La editorial Seix Barral va a ser la encargada de publicar en nuestro país ‘The Private War of J.D. Salinger’, una obra adquirida a precio de oro por la productora The Weinstein Company, Simon & Shuster y la compañía de televisión PBS American Masters. La edición norteamericana vio ayer la luz y la película se estrenará este viernes en los Estados Unidos. En 750 páginas se condensan 15.000 folios de entrevistas a unas 200 personas relacionadas con el autor, junto a 167 fotografías inéditas, además de diarios, cartas y otros documentos.

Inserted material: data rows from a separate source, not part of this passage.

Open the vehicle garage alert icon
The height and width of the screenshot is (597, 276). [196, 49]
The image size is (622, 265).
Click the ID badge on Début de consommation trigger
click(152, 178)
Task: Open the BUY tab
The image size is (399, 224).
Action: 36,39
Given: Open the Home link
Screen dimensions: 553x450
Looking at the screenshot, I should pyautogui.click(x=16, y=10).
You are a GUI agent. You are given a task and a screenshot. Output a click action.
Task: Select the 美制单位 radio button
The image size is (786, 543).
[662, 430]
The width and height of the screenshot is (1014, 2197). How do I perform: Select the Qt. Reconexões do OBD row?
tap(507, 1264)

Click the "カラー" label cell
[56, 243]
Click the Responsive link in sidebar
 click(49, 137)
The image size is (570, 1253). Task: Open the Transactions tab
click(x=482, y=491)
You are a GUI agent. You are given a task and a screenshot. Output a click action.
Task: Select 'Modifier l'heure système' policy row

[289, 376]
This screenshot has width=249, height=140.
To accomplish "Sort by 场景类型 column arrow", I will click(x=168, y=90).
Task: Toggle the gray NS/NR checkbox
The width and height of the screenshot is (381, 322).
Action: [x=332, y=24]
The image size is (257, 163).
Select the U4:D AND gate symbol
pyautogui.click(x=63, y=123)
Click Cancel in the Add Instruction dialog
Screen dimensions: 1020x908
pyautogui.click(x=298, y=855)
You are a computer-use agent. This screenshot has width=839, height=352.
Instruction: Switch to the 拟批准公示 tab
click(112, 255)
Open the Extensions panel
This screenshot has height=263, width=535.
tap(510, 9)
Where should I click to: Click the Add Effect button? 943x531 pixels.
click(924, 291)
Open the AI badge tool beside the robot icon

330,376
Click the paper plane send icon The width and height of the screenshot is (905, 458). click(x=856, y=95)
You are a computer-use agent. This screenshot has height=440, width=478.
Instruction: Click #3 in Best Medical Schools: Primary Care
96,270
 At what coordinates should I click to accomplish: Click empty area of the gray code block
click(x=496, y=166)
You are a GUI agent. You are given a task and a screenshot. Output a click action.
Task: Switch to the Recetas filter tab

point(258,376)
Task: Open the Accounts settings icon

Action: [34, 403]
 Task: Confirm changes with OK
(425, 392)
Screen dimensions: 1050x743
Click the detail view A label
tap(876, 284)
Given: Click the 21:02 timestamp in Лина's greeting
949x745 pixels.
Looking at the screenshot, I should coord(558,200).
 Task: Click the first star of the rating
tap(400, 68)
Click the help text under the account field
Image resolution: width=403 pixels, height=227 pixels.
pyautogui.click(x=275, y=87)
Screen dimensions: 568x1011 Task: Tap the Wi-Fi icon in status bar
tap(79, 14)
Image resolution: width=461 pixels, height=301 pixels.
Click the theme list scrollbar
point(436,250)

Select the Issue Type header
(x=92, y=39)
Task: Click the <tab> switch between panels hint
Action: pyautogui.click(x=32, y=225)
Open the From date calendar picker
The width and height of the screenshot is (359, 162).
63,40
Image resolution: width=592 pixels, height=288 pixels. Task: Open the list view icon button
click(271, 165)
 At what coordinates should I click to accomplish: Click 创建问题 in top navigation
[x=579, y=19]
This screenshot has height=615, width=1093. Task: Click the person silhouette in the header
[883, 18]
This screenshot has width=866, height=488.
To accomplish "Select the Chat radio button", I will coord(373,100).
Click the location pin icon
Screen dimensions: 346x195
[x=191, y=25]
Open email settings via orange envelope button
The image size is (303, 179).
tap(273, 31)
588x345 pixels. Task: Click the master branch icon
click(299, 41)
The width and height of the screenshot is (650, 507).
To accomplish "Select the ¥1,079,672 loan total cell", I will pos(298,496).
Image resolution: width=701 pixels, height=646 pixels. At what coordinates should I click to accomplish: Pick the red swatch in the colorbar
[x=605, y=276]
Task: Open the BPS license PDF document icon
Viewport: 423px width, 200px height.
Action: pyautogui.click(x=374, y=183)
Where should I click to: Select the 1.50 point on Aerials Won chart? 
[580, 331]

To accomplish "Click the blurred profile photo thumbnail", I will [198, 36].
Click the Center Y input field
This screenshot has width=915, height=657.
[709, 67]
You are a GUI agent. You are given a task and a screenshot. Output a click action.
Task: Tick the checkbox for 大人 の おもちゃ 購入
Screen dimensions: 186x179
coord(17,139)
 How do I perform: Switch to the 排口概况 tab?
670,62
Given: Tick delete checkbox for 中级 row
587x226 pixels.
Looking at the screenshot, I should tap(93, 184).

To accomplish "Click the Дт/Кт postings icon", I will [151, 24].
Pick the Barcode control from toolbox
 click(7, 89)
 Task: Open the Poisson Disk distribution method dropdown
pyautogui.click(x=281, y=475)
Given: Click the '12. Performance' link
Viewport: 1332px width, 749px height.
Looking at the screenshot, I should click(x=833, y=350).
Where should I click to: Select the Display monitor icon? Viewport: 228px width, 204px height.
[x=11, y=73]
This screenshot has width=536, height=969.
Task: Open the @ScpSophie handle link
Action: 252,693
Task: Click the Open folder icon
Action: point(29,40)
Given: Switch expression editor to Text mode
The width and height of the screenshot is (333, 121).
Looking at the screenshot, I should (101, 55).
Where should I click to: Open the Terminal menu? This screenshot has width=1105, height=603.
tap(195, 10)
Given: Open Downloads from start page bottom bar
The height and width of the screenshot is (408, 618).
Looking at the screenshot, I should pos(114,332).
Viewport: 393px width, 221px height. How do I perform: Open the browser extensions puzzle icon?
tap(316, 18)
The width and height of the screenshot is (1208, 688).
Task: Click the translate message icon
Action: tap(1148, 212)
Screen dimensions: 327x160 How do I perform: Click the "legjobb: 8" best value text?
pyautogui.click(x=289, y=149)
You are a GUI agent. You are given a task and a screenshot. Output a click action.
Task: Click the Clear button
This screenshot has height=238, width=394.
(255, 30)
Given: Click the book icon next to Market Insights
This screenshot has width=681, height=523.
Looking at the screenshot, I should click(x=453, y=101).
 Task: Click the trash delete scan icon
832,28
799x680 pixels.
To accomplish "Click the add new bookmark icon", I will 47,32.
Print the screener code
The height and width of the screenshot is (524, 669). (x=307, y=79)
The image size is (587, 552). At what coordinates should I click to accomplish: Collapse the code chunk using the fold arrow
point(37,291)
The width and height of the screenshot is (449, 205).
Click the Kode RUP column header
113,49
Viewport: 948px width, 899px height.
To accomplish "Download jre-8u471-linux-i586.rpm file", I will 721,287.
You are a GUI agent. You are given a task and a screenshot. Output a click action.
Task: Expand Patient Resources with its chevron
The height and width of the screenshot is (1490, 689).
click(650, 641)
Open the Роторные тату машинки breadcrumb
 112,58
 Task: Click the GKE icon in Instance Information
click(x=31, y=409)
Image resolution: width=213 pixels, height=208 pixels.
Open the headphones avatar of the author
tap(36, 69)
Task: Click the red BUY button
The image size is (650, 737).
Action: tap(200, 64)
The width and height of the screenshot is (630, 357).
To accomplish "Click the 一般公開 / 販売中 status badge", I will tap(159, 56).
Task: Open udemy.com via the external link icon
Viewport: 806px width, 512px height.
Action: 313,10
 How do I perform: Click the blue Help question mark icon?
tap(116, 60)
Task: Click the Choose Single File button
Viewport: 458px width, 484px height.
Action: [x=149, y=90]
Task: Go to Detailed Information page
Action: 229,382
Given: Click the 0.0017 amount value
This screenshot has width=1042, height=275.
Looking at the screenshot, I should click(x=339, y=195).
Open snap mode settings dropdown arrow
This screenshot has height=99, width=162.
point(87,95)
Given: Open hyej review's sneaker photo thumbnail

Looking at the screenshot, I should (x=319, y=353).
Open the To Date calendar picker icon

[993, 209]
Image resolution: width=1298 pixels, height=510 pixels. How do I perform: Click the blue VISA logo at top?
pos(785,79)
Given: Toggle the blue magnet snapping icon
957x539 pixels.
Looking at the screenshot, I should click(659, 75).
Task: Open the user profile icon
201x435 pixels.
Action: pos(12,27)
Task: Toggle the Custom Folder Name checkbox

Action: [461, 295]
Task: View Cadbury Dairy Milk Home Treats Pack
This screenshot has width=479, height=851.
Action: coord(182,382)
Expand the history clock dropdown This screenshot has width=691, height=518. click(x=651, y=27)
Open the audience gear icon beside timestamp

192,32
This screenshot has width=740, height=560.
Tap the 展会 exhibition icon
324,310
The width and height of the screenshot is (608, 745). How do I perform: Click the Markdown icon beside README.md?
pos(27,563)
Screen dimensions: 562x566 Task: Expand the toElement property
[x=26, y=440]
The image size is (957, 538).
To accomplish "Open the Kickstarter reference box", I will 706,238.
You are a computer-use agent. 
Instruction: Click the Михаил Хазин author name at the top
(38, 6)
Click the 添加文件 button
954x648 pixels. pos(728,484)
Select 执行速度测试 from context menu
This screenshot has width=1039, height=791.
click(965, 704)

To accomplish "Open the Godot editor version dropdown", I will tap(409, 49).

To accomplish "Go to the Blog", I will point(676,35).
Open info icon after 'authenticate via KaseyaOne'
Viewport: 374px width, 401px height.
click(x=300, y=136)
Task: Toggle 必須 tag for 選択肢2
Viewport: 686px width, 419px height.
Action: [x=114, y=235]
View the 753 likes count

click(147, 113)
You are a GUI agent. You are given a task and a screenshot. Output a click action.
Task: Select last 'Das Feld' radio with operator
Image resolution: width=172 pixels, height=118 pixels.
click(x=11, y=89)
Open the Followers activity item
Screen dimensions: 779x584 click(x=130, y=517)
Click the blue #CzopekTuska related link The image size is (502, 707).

Cuando Salinger desembarcó en Normandía lo hizo con los seis primeros capítulos de su obra más emblemática, ‘El guardián entre el centeno’ (1951), en sus bolsillos. El escritor reconocería en una carta que hizo llegar a un antiguo profesor de Literatura que la historia de Holden Caulfield  siempre le acompañaba como su razón principal para sobrevivir. Suponía un canto a la rebeldía juvenil en un mundo ‘falso’ que diseñan los adultos. Sin embargo, determinadas circunstancias (algunas de ellas trágicas) acrecentaron la leyenda de esta obra. El lunes 8 de diciembre de 1980, el asesino de John Lennon, Mark David Chapman, llevaba consigo un ejemplar de la novela cuando cometió el crimen a las puertas del edificio Dakota. Cinco balas disparadas con un revólver 38 Special de Charter Arms acabaron con un sueño. Tras acribillar al cantante, la policía localizó a un Chapman circunspecto, sentado en la acera, con el libro en sus manos y una enigmática dedicatoria en su interior, escrita por él mismo: “Para Holden Caulfield. De Holden Caulfield. Ésta es mi declaración.”